What started your interest in working on the health record system?
I always had computers and mathematics as a hobby, so I was always doing that as a kid—well, not computer science as a kid since there were no home computers at the time—but electronics as a kid. I was interested through college, and it was only in med school that I realized I could make a career out of it. In senior year of residency, I applied for a fellowship—it wasn’t official, since it was a brand-new field—and started doing it and learning more and basically never got up from that chair. I loved it so much I stayed in it. That was 1988 at Columbia, and we didn’t have full electronic health records then. We had a few electronic systems: the lab system was electronic, and a couple other things were. We built on that and built the whole electronic health record system. Over the years, we’ve switched systems; most recently, we purchased Epic Systems, an electronic health record that went live on February 1st. That was one of our difficulties—it had just gone live and we didn’t have experience extracting data from it, so we scrambled to do that. Anyway, I had an interest in math and later computers, and I just found I loved what I was doing with computers in medicine.
Are there any common misconceptions you’ve heard regarding COVID-19 that you’d like to rectify or respond to?
The idea that if you’re young, you’re safe is not quite true. With influenza, if you’re young, you’re not completely safe even then; with COVID-19, if you’re young, you’re even less safe. Most people who are young do fine, but not everyone, unfortunately.
What is your perspective on the future—both regarding your own research and the broader impacts of COVID-19?

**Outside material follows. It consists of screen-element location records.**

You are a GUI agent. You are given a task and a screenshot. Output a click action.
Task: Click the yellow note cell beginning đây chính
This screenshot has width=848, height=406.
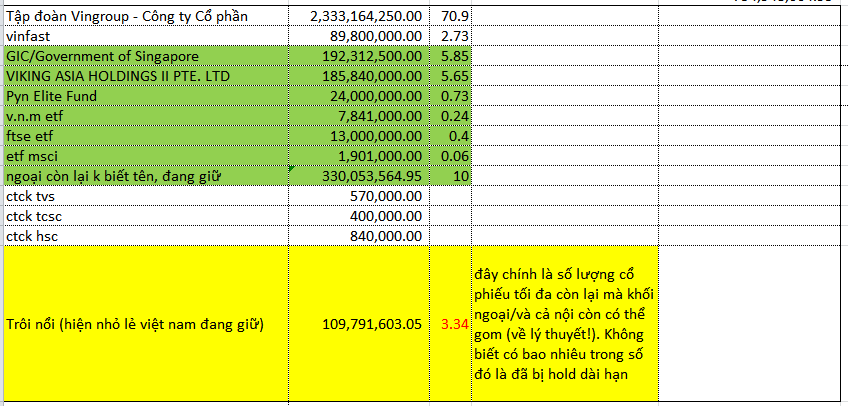564,325
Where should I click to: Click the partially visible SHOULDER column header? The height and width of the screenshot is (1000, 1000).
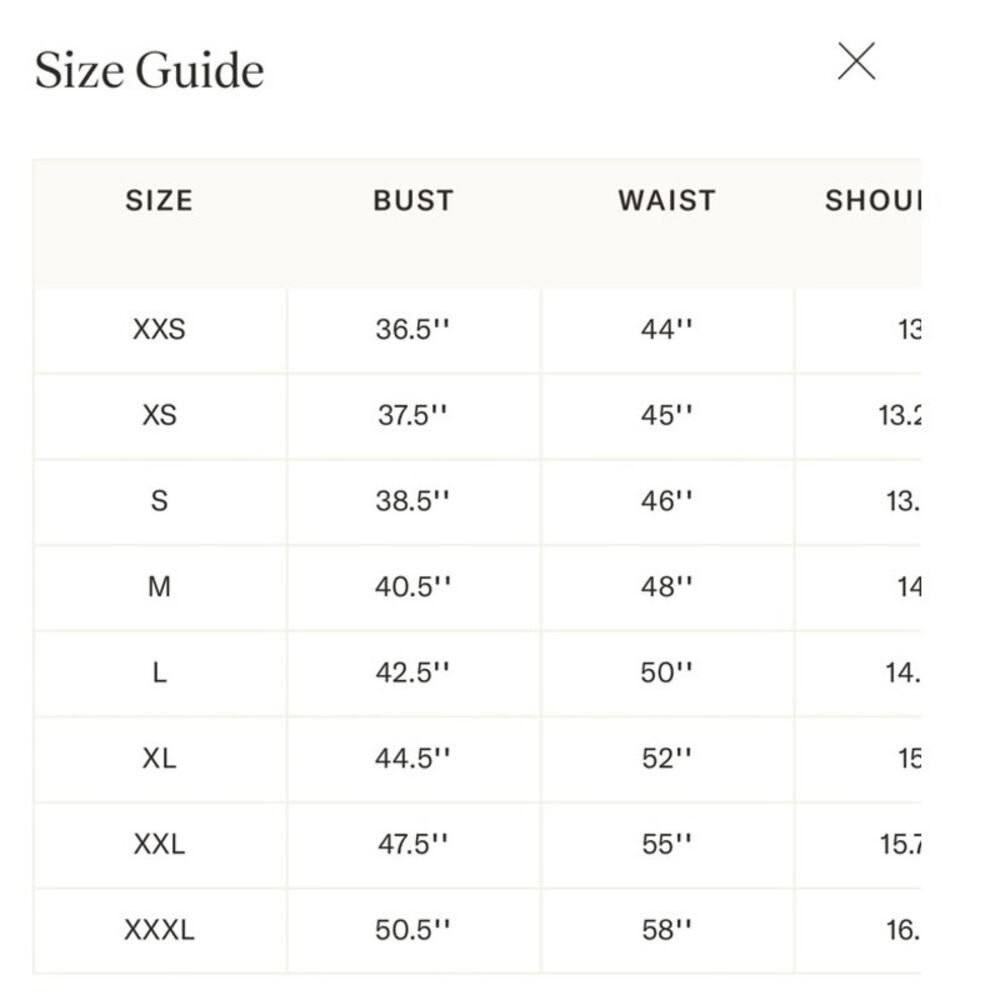pyautogui.click(x=873, y=200)
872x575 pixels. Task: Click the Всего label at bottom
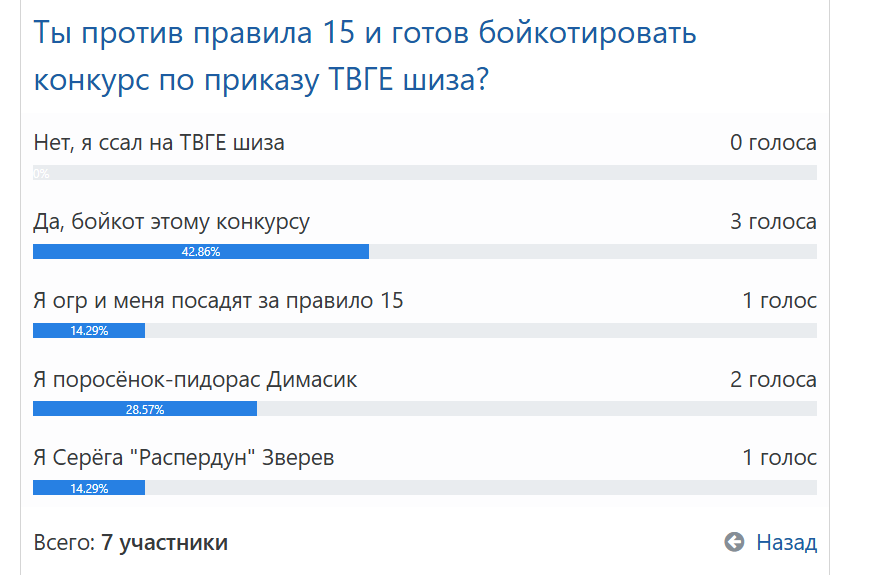click(65, 543)
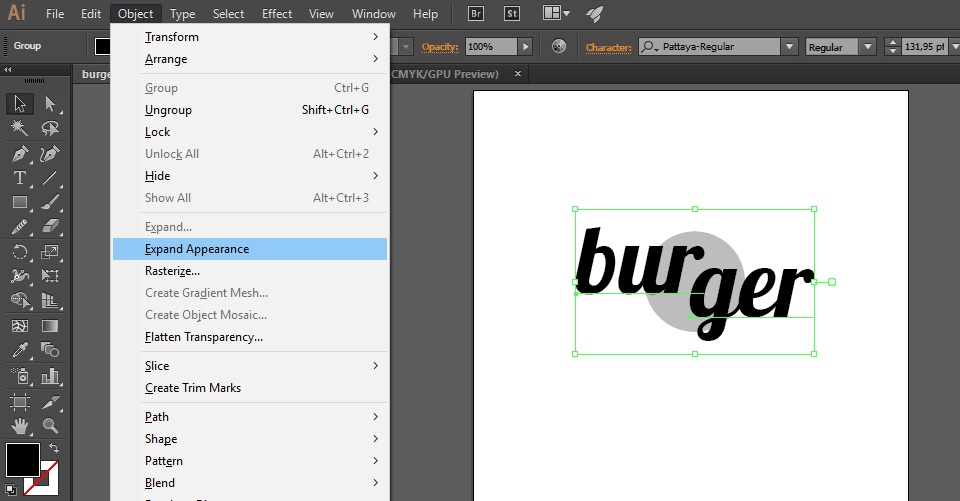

Well, I think OHDSI, for example, is moving slowly on these estimation studies to get them right and to publish the protocols. Over time, we’ll collect better data and better understand this disease, both for COVID-19 and how to best respond to future pandemics separate from COVID-19. I think the usefulness of OHDSI to the US FDA and to the European EMA is becoming recognized. I think there’s probably going to be more collaboration with those two agencies going forward. The OHDSI format, OMOP, got adopted by NIH’s program to assemble a database of COVID-19 patients being run by NCATS, one of the institutes within NIH. It’s called the N3C project.
For our work, we’ve learned a lot about how to analyze patients with COVID-19 as opposed to outpatients who, say, have hypertension and started a drug and see how it goes over the course of a year. Now we’re learning how to do the same kind of research, but on patients who come in, and in a day, this happens, and in two days, that happens, because things are happening much more acutely. We need more work on how to do well in this acute setting. And the importance of having these electronic data is just being further verified.
I love the name OHDSI, by the way. I thought it looked a little clunky, but the actual pronunciation sounds great.
Yes, and the tools in our projects are named for Greek mythology. There’s ACHILLES and ATLAS, and if you go through the OHDSI website, you’ll see more. SCYLLA and CHARYBDIS are the 2 COVID-19 projects.